Barnes ran into financial difficulties in 2018. In February 2018, Berkshire Bank initiated bankruptcy proceedings as Barnes failed to meet his obligation to make payments on three loans. Following this, in March 2018, the Vermont Department of Taxes shut down the club due to non-payment of taxes. On July 26, 2019, a Vermont judge granted a motion Friday to convert the bankruptcy case to a Chapter 7 liquidation allow for a sale of the club's assets to move forward, thus ending Jim Barnes ownership of the club.

Civil lawsuits followed, include one accusing Barnes of fraud and seeking to recoup more than $2 million for townhouses that were never built.

==== The Hermitage Club, member owned (2020–present) ====
On March 20, 2020, a group of 181 former members purchased the club and associated assets at auction for $8.06 million. The purchase included the ski mountain, ski lifts, clubhouse, the Haystack Golf Course, several inns and some undeveloped parcels of land. The member group outmatched multiple competing bids including those from a real estate development firm headquartered in California and a Michigan-based ski resort operator. The member owners formed a non-profit owning entity, Hermitage Members Group (HMG), which describes itself as "a member-owned entity established to own and operate the Hermitage Club as a private, four-season, family-friendly ski resort on Haystack Mountain."
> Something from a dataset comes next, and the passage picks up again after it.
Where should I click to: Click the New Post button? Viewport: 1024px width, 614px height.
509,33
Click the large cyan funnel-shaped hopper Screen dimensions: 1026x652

Bill Benneyan led the club reopening and then day-to-day operations from 2020-2025.

The club is run by a volunteer board. Josh DeBottis is the executive director and general manager as of the 2025/2026 season.
HMG sold assets purchased in the auction that were not critical to the ski experience:

- Haystack Golf Course was sold to John Cleanthes in June 2020
- Doveberry Inn was sold to Tim Ryan in June 2020
- Snow Goose Inn was sold to Cheryl and Jon Parker in 2020
- Horizon Inn was sold to Jennifer Betit-Engel and Christian Engel in October 2020
- Hermitage Inn was sold to Tim Hall and Mary Lou Ricci in April 2021
- The Hayfever lift, a Poma triple, was dismantled and sold to Bousquet Mountain in Pittsfield, Massachusetts.

The club re-opened for the 2020–2021 ski season.

Jeff Koslowsky: Served as the inaugural board president from 2020 to 2021. Chris Croft: Served as president from 2021 to 2023. Stuart Kovensky: Held the presidency from 2023 to 2024. Megan (McDonald) Hodgson: Has been serving as president from 2024 to the present.

As of December 2025, membership had grown to over 400 members.